Revealing the thermal sensitivity of lignin during glycerol thermal processing through structural analysis

Abstract

Woody biomass was treated in glycerol between 200 and 240 °C in an anhydrous environment to denature the biomass for biopolymer fractionation. After glycerol thermal processing (GTP), up to 41% of the initial Klason lignin of the starting biomass was recovered in a powdered form through a room temperature dioxane extraction followed by precipitation. ³¹P-nuclear magnetic resonance (NMR) of the GTP lignin revealed the syringyl phenolic functionality increased linearly with the log of the severity parameter establishing the impact of the thermal processing on structure. Further structural analysis via thioacidolysis and two-dimensional (2D) ¹³C–¹H heteronuclear single quantum coherence (HSQC) NMR of the isolated lignin indicated GTP caused extensive β-O-4 bond decomposition and the liberated phenolic OH did not undergo further coupling.
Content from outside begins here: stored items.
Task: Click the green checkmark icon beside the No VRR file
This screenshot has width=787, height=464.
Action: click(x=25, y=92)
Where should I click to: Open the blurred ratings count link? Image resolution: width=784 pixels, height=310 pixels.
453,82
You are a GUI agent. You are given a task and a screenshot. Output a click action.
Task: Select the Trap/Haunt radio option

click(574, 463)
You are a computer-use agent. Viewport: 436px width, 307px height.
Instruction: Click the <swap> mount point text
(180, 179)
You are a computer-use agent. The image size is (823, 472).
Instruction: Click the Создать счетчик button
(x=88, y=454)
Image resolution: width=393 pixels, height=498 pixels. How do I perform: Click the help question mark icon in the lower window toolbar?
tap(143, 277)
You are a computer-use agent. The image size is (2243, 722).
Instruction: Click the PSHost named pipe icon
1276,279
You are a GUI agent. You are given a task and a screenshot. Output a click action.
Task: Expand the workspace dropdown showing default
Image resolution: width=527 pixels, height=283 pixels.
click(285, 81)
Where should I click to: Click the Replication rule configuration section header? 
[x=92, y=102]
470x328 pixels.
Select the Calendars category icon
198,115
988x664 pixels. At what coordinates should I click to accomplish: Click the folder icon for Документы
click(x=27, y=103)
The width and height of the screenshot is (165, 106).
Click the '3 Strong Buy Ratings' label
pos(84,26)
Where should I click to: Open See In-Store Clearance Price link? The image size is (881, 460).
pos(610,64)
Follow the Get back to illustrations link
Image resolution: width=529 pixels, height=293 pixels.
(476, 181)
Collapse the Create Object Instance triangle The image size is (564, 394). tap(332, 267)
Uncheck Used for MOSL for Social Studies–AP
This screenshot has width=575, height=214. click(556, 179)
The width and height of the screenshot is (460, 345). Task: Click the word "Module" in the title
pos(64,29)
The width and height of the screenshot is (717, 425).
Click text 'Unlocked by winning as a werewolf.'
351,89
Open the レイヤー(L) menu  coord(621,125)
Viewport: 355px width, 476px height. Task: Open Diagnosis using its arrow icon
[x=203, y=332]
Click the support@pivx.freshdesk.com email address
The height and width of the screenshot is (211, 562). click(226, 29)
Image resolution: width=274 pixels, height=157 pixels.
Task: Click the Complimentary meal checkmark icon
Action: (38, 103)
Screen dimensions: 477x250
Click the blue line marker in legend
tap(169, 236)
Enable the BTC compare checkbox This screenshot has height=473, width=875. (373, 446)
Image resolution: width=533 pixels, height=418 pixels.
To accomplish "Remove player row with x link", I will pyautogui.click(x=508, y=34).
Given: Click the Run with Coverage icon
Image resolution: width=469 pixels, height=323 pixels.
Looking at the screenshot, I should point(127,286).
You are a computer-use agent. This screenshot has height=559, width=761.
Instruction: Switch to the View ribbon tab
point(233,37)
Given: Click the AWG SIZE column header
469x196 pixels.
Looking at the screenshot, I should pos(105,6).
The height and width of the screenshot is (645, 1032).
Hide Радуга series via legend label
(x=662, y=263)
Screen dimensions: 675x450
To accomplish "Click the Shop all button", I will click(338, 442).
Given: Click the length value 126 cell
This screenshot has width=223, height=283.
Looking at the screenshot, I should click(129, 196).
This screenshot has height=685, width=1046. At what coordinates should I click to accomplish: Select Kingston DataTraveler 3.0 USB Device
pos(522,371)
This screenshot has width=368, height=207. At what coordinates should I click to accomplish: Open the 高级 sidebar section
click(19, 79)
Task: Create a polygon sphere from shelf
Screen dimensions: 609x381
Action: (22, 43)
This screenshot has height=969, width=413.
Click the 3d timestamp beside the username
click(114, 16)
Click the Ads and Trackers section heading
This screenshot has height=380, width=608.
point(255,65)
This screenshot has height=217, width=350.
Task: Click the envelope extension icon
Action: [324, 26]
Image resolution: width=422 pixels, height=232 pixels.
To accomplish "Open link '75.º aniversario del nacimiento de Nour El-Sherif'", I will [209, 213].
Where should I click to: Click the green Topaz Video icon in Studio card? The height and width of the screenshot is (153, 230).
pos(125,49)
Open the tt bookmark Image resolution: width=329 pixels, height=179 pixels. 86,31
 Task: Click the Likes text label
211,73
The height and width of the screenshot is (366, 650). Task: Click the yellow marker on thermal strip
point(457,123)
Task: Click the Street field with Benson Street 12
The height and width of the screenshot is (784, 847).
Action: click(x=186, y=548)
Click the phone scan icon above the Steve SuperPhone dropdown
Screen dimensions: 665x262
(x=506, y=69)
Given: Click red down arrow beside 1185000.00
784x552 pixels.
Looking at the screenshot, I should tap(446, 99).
At the same time, condensation occurred on the aromatic C₅ position of the phenylpropane units to yield GTP lignin with a relatively high molecular weight, comparable to that of enzymatic mild acidolysis lignin from non-thermally treated fibers. The recovered GTP lignin was more thermally stable compared to nearly all other lignin found in the literature. Additionally, the glass transition temperature was invariant to the processing severity parameters. These structural changes indicate lignin is highly sensitive to moderately high temperatures common to thermoplastic polymer processing conditions.